The newest hire for The New York Times editorial board wasn't able to celebrate her first day on the job.
Hours after Quinn Norton was announced as the paper's lead opinion writer on technology, the Times reported that Norton wouldn't be taking the job.
"No harm no foul. I'm sorry I can't do the work I wanted to do with them," Norton tweeted. "I wish there had been a way, but ultimately, they need to feel safe with how the net will react to their opinion writers."
Immediately after the Times' first announcement, Norton's history and acquaintances became a focus of criticism. Norton has written for Wired, ProPublica and The Atlantic — and delivered glimpses into her personal life.
Case in point: In 2013, Norton wrote about her "patron saint of moral complexity" — John Rabe, a Nazi who saw Hitler as a hero.
"For me there is only this in the story of John Rabe: there are no clear bad guys or good guys in humanity," Norton wrote. "There is just an uncomfortable pause, where you can let history crowd in on you. The best you can do is be quiet in the face of the terrible contradictions, and try to figure out what the next right thing is."
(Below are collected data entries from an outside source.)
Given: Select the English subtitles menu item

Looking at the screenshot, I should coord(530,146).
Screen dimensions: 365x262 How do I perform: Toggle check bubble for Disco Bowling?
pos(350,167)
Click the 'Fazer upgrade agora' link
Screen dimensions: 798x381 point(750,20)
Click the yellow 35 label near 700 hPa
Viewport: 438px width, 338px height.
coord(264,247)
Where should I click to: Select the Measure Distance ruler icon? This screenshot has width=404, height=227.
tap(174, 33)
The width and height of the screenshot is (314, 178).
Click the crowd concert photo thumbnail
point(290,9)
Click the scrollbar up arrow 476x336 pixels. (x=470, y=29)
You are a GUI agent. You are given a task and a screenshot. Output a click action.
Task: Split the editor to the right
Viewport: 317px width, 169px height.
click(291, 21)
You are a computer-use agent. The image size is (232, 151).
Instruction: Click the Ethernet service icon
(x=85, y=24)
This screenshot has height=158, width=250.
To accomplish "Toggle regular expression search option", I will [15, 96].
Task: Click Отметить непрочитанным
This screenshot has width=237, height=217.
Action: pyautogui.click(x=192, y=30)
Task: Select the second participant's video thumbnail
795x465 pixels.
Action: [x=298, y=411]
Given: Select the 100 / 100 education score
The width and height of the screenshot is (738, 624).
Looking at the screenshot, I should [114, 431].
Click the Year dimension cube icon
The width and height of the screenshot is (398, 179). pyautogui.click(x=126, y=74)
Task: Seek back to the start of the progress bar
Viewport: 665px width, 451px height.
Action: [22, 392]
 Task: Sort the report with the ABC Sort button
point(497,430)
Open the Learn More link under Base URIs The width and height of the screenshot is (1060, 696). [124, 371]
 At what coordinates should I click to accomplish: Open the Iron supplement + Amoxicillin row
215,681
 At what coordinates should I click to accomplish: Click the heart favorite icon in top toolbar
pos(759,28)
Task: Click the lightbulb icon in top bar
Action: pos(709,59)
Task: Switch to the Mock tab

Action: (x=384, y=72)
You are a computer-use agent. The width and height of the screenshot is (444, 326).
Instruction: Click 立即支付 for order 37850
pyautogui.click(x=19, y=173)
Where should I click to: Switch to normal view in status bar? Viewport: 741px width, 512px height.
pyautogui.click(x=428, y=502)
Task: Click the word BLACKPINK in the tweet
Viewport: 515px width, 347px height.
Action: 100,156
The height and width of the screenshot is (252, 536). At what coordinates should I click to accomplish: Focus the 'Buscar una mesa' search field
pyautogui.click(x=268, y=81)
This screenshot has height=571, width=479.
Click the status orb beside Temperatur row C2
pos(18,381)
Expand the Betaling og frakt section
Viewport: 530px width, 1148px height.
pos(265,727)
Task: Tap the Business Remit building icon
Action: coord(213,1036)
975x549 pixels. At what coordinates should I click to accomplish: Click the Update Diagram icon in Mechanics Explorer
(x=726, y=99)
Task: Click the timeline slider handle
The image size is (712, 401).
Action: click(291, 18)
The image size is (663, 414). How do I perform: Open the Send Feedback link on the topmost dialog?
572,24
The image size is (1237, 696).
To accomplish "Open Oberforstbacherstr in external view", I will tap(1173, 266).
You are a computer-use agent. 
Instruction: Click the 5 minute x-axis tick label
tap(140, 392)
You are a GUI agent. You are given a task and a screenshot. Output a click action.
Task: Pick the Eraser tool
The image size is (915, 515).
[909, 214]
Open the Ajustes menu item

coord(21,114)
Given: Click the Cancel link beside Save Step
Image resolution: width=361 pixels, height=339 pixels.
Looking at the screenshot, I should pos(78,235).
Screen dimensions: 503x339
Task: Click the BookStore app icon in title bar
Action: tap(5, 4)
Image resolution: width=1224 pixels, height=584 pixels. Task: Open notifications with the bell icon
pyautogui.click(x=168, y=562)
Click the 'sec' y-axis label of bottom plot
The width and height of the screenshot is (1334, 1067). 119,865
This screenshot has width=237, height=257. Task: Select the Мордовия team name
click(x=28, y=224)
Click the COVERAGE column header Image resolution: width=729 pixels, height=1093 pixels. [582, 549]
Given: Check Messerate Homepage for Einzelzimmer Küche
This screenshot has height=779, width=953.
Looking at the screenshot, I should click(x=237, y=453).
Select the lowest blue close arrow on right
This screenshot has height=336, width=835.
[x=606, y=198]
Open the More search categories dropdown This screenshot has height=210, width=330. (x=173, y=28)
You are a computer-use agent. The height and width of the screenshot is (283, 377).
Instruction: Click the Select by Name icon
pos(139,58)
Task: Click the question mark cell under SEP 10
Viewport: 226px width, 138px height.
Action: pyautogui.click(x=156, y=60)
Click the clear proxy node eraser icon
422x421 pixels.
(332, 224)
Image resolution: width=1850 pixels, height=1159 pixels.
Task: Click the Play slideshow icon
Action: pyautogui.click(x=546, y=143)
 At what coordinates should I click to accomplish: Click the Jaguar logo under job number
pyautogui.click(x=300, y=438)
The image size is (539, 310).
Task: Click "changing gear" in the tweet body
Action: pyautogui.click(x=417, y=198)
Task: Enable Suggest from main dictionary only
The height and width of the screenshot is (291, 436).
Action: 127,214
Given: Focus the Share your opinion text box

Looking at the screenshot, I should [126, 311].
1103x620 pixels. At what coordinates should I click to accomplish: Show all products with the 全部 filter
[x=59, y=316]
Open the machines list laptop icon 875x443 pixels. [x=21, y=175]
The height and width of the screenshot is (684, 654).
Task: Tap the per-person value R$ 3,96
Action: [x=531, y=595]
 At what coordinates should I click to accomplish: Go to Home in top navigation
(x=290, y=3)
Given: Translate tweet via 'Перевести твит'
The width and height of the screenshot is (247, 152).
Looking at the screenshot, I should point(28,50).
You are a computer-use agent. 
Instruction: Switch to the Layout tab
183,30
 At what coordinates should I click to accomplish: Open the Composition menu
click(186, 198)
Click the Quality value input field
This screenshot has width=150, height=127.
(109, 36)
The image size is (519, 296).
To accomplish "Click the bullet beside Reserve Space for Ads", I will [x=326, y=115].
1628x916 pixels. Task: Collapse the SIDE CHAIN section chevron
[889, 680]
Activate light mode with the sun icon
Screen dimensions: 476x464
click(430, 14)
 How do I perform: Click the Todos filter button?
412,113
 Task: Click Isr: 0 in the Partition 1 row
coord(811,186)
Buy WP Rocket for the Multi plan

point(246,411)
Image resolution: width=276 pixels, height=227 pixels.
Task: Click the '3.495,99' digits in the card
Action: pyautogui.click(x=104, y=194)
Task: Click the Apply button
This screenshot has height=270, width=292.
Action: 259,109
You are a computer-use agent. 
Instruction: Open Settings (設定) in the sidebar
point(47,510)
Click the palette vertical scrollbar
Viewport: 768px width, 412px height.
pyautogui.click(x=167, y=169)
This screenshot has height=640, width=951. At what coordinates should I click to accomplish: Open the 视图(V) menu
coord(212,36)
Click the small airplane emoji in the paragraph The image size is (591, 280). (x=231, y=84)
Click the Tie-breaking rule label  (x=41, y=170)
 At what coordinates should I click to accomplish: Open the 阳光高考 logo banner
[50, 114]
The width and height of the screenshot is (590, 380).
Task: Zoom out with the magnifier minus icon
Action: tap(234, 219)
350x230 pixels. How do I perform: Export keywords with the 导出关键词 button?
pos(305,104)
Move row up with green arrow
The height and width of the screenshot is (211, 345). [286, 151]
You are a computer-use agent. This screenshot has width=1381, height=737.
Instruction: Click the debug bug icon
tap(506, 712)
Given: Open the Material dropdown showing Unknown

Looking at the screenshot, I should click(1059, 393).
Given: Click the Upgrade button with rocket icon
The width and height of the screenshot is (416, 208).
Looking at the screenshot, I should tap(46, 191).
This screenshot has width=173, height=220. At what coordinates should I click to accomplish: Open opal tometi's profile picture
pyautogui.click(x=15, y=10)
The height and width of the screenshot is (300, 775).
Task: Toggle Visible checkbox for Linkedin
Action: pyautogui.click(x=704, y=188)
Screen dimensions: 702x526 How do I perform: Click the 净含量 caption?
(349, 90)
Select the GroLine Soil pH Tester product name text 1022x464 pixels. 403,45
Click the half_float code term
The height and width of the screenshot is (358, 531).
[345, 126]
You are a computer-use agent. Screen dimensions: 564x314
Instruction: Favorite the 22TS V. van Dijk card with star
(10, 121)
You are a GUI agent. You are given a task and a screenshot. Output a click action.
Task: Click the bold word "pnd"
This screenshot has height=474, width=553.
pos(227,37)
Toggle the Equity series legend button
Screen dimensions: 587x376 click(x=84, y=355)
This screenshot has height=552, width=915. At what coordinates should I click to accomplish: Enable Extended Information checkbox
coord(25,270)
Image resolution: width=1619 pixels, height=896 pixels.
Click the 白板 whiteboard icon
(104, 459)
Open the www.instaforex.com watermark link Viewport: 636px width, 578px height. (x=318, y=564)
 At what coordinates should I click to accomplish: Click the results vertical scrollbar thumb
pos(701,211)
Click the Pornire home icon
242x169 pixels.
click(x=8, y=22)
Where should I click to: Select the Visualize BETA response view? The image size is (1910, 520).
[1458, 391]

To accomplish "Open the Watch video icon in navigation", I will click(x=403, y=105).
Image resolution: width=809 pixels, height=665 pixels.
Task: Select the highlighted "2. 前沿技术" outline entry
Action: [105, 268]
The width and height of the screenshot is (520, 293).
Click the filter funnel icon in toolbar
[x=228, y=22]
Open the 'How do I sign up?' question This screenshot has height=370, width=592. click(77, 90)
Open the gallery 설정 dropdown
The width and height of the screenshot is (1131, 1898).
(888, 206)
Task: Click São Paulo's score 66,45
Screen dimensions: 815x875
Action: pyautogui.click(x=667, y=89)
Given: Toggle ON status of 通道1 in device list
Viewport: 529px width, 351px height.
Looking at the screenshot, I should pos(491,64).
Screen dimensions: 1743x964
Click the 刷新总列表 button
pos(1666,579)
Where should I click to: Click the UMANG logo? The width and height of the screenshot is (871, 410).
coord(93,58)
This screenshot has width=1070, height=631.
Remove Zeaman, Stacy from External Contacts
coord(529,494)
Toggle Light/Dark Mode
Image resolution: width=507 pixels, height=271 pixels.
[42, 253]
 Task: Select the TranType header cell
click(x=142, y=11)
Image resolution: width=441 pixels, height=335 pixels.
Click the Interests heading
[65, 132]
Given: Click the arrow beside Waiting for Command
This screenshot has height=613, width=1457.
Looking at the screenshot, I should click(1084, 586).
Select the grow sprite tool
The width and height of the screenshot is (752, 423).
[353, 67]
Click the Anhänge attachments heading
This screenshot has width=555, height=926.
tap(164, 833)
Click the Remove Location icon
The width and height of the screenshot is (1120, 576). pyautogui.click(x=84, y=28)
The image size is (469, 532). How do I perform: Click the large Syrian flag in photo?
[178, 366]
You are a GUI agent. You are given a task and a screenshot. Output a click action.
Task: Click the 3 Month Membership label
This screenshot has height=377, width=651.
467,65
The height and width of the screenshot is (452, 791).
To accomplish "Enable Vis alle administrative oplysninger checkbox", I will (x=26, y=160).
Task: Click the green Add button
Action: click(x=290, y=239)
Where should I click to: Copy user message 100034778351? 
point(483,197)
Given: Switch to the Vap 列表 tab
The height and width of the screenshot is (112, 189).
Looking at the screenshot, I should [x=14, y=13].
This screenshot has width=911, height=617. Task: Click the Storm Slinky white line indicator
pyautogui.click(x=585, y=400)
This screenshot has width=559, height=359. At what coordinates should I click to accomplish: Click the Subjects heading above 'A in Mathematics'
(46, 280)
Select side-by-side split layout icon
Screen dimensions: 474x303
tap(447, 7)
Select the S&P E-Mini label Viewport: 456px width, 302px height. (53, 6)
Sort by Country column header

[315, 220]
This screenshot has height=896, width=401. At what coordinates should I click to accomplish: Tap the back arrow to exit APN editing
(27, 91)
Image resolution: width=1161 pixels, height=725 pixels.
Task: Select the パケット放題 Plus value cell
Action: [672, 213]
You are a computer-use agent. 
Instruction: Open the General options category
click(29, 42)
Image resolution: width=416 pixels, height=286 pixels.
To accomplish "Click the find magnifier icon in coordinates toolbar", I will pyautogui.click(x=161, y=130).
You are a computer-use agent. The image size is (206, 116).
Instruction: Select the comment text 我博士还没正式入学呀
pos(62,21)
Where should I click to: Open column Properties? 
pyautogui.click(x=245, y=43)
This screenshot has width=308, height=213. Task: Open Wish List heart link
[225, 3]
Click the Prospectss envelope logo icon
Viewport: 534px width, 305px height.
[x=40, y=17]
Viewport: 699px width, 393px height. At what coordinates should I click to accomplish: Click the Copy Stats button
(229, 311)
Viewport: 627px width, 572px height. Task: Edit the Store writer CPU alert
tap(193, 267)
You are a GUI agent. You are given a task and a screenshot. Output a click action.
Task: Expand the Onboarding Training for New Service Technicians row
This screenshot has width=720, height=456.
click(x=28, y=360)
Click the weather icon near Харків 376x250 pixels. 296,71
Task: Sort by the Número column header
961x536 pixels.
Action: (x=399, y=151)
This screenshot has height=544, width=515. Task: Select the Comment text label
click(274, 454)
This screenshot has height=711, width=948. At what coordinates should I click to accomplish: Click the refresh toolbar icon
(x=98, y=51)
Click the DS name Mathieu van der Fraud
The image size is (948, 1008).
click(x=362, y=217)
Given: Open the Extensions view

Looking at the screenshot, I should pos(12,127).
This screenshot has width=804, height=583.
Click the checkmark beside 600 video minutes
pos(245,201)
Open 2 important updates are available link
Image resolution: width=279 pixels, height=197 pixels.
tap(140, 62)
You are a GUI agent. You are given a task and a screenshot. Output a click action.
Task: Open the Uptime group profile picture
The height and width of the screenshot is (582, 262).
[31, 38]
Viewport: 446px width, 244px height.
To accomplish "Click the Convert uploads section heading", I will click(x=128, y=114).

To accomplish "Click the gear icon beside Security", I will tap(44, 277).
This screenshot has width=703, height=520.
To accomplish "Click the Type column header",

Norton also wrote a lengthy Medium post about her relationship with Andrew Auernheimer, known as Weev, who helped run the Daily Stormer, an infamous white supremacist website. "I must say at once that this man is someone I count as a friend," she wrote.
Quinn's past Twitter use came under heavy scrutiny and criticism after the news of her appointment broke. Twitter users found she had used offensive language, like tweeting the word "fag" against what appeared to be trolls.
Norton casually tweeted the word "ni**er" too, as Huffington Post reporter Ashley Feinberg pointed out.
Norton struggled to define her use of offensive language in a series of Twitter posts on Tuesday evening, writing, "I've been a queer activist since 1992. But when I speak to communities, I used their language to do it."
Things did not get better for Norton after that.
After the Times' terse announcement around 10 p.m. on Tuesday that Norton and the paper had "decided to go our separate ways," Norton then expended several tweets searching for a larger meaning behind the sudden reversal of fortune.
This incident follows a number of other Times-centric controversies in an era when many on the left feel that previously forbidden political ideas have been normalized and "both-sides-ism" — the precept that all ideas are worth hearing — has debased public discourse. The Times took considerable flak for hiring Bret Stephens, a conservative who has argued against climate change. The newspaper of record also employed staff editor Bari Weiss, who was widely criticized for a recent tweet describing U.S. Olympic figure skater Mirai Nagasu as an "immigrant." (Nagasu was born in California.) Weiss responded by suggesting that she was a victim of persecution and that "civilization" was under attack, rather than her ignorance or cluelessness.
All in all, it hasn't been an outstanding week at the Times, and it's only Wednesday.